Tendemos a pensar en el arte como en un objeto suntuario, y por eso nos cuesta entender que alguien lo requiera con el fin de ocultarlo, de acariciarlo a escondidas como si se tratase del producto clandestino de un pecado que es preferible no divulgar. Los cuadros y las estatuas sirven para deslumbrar a los amigos, para hacer que los comensales se detengan frente a la cartela la noche en que celebramos alguna cena en casa y podamos disertar sobre el autor y su estilo con un docto catálogo en la mano. Hace dos semanas fui a la ópera al Maestranza y pude comprobar que tampoco la música escapa de esa lógica exhibicionista: en el bar, en las butacas de al lado, en el pasillo por el que corren los últimos espectadores después de resignarse a abandonar en el cenicero un cigarrillo a medias, todos presumen de su conocimiento del compositor y de la partitura como si hubieran tomado parte en su redacción, como si les tocase algo de la gloria alejada de la mano que emborronó los pentagramas. Siendo como es una ceremonia social, resulta difícil de comprender que alguien reserve al arte una función de onanismo privado, buscando satisfacer su placer propio a salvo de las miradas del prójimo. Pienso en los ladrones del piso de la señora Koplowitz, que tendrán que gozar de sus cuadros en el interior de un sótano, detrás de una barrera de pestillos y cortinas, temerosos del más inofensivo rayo de luz que pueda alertar a la policía. Pienso, sobre todo, en aquel desquiciado que a principios del siglo pasado robó La Gioconda del Louvre para refugiarla debajo del colchón de su cama, a la que se asomaba con temor antes de ir a dormirse, seguramente asaltado por la incredulidad que le merecía su propia hazaña.

Hace unos días, la Guardia Civil y la Junta intervenían la colección privada de un vecino de Écija que contaba con más de 200.000 piezas arqueológicas de valor considerable.

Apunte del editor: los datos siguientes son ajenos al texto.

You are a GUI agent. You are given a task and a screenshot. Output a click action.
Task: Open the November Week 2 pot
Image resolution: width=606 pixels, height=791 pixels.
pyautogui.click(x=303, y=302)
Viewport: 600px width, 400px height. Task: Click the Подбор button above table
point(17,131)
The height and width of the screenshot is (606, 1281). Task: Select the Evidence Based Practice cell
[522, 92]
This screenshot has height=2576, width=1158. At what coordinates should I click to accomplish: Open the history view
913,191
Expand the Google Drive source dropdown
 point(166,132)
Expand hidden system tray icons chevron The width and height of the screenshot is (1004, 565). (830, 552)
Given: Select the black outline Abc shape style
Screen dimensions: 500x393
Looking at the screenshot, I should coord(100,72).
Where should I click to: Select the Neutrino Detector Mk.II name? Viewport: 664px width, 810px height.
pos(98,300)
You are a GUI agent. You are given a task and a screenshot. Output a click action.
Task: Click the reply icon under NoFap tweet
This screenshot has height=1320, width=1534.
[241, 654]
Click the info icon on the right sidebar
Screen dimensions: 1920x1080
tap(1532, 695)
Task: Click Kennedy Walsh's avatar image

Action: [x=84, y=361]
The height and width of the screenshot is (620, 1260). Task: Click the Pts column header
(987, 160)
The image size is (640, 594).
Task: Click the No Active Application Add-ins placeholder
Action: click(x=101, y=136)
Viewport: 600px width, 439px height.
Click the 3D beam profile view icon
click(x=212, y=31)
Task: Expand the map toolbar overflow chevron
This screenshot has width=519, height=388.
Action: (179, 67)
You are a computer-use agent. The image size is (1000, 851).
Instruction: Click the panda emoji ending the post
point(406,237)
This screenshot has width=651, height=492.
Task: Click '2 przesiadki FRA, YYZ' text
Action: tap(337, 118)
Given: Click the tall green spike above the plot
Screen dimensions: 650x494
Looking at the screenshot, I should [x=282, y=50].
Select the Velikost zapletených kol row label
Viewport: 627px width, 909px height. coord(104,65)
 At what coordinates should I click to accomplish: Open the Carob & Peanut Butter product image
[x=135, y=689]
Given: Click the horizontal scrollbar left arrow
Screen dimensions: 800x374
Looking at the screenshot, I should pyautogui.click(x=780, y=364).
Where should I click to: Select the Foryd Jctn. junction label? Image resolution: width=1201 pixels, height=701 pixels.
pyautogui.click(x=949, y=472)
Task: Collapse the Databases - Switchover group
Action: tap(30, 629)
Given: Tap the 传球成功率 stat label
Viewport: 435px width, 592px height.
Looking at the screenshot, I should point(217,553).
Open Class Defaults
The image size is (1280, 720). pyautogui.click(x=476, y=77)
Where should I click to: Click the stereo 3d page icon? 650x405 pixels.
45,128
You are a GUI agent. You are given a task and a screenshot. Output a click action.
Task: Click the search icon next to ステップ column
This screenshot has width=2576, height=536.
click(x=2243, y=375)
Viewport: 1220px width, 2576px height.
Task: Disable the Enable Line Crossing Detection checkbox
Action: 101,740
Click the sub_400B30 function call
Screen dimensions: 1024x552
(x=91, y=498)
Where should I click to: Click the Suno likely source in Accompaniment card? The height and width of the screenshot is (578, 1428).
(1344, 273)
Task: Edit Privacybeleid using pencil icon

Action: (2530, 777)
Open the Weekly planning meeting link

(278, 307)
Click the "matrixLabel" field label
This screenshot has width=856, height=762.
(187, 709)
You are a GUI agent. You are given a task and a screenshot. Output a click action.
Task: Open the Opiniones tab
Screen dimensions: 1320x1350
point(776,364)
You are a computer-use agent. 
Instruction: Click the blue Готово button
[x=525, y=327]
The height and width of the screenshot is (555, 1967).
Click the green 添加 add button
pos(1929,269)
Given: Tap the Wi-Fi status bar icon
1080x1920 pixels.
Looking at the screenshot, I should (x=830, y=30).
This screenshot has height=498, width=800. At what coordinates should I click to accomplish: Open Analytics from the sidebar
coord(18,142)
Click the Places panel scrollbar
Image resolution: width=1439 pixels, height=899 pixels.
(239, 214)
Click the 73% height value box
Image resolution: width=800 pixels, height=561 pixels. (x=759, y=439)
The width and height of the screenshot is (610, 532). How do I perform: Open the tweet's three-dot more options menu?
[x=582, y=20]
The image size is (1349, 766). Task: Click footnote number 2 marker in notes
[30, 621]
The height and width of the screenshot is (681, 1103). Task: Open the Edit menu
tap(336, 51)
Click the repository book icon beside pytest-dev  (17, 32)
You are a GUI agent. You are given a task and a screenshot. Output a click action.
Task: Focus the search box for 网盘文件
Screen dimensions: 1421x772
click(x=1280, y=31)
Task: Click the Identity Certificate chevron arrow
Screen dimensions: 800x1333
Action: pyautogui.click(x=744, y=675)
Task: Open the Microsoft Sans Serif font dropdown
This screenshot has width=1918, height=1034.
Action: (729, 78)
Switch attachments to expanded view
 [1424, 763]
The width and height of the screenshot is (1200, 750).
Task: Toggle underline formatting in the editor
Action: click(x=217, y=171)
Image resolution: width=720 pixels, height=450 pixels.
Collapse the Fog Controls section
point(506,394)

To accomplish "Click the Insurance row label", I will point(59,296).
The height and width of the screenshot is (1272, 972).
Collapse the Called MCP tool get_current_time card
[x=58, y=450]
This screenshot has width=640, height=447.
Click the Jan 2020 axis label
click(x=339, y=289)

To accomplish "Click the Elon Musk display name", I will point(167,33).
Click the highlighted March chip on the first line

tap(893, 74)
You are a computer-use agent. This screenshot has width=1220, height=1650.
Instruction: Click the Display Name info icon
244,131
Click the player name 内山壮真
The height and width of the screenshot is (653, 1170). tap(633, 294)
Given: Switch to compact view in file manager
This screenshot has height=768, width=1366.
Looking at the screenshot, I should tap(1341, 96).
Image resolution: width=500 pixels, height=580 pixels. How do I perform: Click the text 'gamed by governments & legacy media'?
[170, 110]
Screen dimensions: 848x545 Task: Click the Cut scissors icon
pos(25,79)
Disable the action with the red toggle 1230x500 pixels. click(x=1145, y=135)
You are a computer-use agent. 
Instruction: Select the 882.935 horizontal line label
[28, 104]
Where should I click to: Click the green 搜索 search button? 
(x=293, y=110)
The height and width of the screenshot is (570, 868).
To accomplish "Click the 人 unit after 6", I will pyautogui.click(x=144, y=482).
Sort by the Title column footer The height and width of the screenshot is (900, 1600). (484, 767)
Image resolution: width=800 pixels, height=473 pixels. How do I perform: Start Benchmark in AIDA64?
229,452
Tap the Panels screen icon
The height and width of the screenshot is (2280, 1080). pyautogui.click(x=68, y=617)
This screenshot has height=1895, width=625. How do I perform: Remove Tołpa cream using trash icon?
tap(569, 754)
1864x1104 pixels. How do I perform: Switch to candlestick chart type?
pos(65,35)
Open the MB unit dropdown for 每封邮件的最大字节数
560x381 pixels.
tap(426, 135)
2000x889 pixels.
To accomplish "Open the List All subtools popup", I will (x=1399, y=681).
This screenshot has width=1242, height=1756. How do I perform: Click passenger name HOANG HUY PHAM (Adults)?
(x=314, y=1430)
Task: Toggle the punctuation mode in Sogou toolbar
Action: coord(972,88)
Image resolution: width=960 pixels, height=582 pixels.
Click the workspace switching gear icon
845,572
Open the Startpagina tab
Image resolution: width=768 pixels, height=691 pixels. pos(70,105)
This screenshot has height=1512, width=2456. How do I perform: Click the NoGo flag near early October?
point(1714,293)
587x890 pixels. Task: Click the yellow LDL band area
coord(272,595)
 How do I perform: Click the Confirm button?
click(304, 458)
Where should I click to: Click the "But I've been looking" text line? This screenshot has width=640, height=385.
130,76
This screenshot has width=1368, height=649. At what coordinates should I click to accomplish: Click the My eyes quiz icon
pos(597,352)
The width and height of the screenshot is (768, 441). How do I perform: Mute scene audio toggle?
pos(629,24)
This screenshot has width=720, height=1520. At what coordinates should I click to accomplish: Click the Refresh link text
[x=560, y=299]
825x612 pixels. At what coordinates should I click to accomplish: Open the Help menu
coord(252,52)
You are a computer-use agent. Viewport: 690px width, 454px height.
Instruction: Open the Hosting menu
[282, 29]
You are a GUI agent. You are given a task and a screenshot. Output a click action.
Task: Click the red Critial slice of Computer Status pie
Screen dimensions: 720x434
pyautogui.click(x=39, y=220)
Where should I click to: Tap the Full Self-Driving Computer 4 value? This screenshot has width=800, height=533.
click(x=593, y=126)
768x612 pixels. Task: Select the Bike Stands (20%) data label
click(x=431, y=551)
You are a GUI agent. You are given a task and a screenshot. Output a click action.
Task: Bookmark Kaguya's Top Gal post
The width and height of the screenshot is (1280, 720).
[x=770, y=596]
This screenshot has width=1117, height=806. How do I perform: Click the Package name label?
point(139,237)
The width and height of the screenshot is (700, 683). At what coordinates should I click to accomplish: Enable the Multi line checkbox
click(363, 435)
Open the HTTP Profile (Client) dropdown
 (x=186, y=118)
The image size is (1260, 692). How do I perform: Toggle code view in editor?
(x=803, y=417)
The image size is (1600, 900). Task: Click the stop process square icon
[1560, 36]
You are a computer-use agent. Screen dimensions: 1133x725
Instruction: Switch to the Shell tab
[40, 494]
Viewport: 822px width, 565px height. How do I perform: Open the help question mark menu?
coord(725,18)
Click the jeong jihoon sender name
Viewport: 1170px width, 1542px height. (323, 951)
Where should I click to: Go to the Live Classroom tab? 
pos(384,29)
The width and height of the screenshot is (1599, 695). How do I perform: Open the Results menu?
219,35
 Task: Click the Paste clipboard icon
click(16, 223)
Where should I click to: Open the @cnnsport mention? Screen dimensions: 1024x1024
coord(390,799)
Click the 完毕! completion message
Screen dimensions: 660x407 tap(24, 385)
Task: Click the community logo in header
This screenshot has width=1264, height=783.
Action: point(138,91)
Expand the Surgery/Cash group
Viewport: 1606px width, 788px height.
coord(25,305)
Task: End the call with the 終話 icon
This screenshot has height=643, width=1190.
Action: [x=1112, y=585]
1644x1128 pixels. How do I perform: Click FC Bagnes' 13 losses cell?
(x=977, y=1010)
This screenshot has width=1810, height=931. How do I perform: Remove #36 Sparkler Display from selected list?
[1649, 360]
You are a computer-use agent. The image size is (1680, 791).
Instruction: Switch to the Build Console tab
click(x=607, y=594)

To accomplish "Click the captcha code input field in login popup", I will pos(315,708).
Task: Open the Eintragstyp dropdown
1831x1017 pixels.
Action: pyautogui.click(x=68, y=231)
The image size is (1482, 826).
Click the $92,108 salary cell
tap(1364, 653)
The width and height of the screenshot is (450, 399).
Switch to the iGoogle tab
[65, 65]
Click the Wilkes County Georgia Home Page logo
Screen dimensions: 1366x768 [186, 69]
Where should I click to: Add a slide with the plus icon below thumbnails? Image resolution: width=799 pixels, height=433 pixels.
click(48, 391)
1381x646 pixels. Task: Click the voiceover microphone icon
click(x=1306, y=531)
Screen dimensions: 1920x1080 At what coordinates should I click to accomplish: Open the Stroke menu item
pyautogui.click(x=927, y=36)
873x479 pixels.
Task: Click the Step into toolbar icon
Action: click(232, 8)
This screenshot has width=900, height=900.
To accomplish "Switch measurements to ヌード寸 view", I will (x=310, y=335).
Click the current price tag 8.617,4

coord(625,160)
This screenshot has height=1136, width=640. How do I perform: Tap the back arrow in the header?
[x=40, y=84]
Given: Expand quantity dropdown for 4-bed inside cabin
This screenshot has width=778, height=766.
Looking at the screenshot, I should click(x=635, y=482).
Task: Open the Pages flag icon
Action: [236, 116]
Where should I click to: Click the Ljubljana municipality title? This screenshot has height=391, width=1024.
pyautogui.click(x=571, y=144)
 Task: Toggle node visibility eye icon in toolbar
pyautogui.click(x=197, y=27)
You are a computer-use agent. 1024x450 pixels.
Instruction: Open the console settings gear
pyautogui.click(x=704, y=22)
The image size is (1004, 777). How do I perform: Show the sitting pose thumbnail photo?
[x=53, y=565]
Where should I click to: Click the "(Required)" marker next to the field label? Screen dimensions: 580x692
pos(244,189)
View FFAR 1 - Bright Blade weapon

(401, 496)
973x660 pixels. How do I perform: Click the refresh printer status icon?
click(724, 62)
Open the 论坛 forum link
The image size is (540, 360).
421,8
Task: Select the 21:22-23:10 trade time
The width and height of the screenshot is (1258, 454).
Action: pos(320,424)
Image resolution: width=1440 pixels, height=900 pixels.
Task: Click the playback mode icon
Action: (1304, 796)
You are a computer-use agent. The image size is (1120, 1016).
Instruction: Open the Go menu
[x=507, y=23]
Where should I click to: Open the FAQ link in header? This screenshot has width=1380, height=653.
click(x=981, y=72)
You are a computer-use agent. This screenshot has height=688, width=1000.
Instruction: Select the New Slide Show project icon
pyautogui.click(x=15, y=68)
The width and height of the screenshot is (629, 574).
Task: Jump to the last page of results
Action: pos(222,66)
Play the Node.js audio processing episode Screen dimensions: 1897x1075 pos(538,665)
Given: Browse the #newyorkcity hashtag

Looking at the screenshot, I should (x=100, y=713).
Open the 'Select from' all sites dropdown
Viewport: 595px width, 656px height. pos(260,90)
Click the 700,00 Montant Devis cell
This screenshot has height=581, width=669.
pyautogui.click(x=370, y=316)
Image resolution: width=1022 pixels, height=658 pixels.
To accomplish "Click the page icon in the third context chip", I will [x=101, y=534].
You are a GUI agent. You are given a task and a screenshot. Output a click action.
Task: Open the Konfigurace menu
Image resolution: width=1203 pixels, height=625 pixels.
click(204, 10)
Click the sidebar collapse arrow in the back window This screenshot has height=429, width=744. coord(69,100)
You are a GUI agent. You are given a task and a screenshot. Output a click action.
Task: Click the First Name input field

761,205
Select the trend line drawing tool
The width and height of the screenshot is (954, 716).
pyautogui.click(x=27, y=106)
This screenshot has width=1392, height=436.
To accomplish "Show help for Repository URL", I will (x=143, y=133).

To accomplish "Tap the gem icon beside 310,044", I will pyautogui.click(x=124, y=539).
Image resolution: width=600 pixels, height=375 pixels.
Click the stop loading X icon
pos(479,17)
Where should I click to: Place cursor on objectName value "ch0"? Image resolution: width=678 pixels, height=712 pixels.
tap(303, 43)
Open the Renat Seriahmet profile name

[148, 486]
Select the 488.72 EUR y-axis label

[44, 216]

La actuación policial se halla disculpada por las leyes: es lícito quedarse con lo que uno encuentra abandonado en la acera, pero no con lo que hay debajo de ella. A sabiendas de que se trataba de material robado, este señor fue acumulando en su finca lo que supongo que serían trozos de bustos, mosaicos, vasijas desportilladas y demás residuos que el tiempo abandona en los pozos. Yo me pregunto qué hacía su dueño con todas estas maravillas si no podía mostrarlas: me lo imagino en la avaricia de su museo, protegido de la luz y las miradas ajenas bajo cortinajes espesos, entretenido en dedicar tarde a tarde caricias a aquellas cabezas de mármol que nadie más que él podía mimar. El placer estético, como todos los placeres, exige compañía: harto de sus borracheras solitarias, el coleccionista de Écija había puesto a disposición de la Consejería de Cultura la totalidad de sus piezas en varias ocasiones, pero no fue escuchado. Ahora por fin la ley le ha liberado de esa maldición y puede concurrir a las salas de exposiciones con el resto de las personas, señalar los objetos, reconocer el estilo del autor y su fecha; y regresar a casa mucho más contento y satisfecho de su sensibilidad que cuando guardaba a todos aquellos pobres rehenes en el desván de la finca. Ahora sí que habrá descubierto lo que es de verdad disfrutar del arte, y podrá dormirse cada noche con una sonrisa de satisfacción en los labios.